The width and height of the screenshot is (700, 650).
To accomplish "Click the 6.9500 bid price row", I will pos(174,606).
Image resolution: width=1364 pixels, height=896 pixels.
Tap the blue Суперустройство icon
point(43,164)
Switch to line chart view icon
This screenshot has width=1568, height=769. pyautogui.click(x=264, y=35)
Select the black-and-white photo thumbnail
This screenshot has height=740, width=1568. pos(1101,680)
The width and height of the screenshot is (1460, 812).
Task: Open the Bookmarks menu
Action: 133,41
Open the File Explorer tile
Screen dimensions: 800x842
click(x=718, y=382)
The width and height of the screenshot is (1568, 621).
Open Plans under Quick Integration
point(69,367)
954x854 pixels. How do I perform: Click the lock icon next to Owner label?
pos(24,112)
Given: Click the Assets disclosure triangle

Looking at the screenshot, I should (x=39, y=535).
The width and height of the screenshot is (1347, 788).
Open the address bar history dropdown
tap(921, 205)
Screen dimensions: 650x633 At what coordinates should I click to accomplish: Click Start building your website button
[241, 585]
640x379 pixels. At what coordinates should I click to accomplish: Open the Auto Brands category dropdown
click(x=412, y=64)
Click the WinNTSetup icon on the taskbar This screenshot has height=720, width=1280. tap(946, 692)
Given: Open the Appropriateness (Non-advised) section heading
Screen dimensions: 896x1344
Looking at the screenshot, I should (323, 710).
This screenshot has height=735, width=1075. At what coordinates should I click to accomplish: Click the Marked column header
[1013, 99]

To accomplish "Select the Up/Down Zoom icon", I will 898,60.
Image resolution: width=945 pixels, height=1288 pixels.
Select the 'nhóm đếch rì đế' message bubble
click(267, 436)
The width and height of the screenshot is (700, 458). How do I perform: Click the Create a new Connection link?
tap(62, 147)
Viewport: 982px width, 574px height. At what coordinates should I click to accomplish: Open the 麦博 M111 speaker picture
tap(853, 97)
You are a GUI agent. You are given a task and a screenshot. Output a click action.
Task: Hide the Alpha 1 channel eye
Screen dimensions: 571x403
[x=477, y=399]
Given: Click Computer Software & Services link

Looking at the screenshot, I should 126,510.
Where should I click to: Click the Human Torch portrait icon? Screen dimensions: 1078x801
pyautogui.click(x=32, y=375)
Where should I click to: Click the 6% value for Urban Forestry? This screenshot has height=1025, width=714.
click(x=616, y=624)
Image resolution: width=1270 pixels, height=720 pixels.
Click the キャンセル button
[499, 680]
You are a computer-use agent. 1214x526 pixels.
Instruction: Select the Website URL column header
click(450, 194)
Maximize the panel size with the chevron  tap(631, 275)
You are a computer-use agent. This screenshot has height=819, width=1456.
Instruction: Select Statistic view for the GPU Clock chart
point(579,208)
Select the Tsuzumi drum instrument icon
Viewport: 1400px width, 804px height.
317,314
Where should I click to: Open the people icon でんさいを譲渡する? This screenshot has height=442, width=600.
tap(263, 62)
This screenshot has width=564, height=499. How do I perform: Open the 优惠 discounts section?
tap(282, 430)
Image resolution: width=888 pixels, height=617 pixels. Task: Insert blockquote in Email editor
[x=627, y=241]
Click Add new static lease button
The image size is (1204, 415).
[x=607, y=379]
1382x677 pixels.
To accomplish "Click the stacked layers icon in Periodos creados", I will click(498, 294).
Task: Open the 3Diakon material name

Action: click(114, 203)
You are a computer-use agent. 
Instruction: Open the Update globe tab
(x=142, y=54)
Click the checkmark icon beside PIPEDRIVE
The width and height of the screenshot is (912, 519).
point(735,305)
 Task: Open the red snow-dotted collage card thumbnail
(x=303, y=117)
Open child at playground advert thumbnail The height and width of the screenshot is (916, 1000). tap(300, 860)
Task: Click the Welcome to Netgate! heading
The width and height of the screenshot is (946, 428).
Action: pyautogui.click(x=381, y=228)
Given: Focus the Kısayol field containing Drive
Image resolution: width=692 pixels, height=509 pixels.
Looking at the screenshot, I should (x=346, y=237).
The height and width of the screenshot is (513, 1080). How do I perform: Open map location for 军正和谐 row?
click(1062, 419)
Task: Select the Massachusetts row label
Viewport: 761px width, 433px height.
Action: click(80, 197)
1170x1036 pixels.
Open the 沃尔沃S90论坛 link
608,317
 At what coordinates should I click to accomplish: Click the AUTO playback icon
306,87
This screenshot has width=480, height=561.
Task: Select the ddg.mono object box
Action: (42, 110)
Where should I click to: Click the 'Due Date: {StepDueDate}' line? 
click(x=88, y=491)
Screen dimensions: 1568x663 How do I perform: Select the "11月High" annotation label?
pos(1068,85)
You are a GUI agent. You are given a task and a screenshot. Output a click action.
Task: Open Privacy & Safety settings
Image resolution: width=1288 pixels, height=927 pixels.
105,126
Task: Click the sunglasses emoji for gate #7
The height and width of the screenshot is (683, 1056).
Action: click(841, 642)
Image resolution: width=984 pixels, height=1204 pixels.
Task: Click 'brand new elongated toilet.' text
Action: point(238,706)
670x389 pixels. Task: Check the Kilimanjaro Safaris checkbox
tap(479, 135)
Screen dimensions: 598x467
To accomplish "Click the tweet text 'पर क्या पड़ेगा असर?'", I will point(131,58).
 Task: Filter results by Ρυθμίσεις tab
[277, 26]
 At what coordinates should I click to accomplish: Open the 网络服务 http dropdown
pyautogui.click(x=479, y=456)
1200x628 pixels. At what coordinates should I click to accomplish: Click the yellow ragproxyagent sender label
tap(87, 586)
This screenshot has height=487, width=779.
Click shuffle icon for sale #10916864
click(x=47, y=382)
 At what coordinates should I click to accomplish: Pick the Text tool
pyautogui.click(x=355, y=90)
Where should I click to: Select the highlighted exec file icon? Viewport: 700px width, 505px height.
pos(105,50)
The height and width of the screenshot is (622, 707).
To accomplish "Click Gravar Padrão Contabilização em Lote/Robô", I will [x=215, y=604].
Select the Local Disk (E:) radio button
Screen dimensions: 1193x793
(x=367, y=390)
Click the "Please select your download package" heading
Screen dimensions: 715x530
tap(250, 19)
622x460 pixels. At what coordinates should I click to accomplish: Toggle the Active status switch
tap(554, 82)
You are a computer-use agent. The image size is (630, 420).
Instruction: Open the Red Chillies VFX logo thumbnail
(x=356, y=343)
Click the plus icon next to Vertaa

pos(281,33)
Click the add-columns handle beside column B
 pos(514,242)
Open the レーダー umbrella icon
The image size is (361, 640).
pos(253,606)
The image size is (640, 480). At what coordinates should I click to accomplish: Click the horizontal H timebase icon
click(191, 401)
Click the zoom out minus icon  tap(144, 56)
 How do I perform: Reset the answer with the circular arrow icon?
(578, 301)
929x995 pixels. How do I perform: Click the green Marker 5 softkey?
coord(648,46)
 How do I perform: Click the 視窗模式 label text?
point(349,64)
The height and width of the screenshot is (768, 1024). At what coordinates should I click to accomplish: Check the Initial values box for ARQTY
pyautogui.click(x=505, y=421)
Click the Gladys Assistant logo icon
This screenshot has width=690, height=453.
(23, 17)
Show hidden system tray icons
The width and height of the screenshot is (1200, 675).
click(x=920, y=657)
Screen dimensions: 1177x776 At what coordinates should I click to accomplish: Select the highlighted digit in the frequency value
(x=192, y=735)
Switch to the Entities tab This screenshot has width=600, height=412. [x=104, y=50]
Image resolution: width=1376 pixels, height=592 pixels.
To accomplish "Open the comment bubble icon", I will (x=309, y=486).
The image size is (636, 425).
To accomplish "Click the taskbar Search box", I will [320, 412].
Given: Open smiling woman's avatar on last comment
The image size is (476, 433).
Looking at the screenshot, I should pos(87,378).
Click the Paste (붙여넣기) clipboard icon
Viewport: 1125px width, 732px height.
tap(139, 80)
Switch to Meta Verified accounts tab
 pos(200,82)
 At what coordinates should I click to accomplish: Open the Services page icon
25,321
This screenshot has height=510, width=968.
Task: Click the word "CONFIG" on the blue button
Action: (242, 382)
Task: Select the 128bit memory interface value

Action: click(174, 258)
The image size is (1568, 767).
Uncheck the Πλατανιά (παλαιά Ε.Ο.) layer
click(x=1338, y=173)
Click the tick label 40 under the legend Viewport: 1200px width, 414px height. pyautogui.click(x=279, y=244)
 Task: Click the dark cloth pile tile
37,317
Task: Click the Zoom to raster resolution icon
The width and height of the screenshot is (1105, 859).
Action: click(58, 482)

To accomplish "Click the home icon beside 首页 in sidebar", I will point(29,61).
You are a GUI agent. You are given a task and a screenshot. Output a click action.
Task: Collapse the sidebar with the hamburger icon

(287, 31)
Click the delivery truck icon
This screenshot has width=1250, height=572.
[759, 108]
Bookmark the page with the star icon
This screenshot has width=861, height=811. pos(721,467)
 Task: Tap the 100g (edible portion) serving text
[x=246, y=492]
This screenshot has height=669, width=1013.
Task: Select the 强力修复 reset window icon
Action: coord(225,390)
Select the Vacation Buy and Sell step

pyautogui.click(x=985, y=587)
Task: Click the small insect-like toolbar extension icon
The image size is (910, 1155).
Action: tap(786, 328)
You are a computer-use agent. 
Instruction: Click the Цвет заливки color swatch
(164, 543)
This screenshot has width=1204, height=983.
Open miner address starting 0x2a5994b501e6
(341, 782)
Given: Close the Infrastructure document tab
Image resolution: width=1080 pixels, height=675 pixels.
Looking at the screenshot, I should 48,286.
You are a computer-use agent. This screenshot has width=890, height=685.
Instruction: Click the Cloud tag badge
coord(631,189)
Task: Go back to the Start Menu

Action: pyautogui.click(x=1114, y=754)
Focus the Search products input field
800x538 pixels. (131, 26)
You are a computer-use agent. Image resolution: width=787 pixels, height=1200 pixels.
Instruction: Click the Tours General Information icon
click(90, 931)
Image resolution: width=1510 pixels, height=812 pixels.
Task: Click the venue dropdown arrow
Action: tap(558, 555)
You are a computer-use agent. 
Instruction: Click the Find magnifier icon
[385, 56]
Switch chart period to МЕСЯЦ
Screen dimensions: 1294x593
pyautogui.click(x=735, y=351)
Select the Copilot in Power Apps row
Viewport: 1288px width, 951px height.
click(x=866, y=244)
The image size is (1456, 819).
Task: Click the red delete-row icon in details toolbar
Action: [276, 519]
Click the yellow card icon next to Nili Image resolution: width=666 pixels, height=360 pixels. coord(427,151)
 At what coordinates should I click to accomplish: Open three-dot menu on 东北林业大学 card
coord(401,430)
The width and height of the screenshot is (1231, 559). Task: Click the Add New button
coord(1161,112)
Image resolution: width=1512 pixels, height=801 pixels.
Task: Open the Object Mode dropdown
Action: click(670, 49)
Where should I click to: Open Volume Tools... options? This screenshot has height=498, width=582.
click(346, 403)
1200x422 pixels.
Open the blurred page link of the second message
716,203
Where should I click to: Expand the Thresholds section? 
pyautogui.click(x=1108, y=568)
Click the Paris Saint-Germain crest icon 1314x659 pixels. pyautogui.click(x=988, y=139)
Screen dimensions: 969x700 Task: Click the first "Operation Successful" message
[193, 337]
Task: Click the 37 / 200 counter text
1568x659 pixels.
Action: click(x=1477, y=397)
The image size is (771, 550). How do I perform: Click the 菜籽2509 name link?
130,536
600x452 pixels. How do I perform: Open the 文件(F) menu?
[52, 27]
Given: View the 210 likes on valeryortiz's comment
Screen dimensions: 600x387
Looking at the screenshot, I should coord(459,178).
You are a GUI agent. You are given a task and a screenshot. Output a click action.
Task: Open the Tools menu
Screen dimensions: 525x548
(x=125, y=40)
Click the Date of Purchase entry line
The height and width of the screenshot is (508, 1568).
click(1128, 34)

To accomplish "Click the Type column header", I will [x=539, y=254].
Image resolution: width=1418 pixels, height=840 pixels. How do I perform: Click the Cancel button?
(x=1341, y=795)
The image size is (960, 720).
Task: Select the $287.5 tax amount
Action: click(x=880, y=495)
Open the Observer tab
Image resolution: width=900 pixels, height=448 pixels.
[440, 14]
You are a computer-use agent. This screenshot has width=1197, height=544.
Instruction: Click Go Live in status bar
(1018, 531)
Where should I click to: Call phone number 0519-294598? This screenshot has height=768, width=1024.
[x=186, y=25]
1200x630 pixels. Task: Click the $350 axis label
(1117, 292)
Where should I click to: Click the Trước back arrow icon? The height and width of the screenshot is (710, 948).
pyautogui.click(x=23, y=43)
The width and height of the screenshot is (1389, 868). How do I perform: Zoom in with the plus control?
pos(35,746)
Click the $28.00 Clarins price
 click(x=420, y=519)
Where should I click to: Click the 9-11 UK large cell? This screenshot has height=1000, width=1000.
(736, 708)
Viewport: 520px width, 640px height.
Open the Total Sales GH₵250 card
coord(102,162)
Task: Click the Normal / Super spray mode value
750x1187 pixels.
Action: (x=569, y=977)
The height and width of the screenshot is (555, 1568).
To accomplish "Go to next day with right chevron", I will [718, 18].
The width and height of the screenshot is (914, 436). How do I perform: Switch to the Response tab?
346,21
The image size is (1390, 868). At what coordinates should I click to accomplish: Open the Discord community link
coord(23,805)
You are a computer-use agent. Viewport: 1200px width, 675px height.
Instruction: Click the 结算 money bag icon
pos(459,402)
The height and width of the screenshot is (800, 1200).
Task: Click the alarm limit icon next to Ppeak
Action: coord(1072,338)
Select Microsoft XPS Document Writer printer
--- --- ---
What is being asked:
Note every line above where the string "chevron" shows up, and copy those lines.

Solution below:
Maximize the panel size with the chevron  tap(631, 275)
To accomplish "Go to next day with right chevron", I will [718, 18].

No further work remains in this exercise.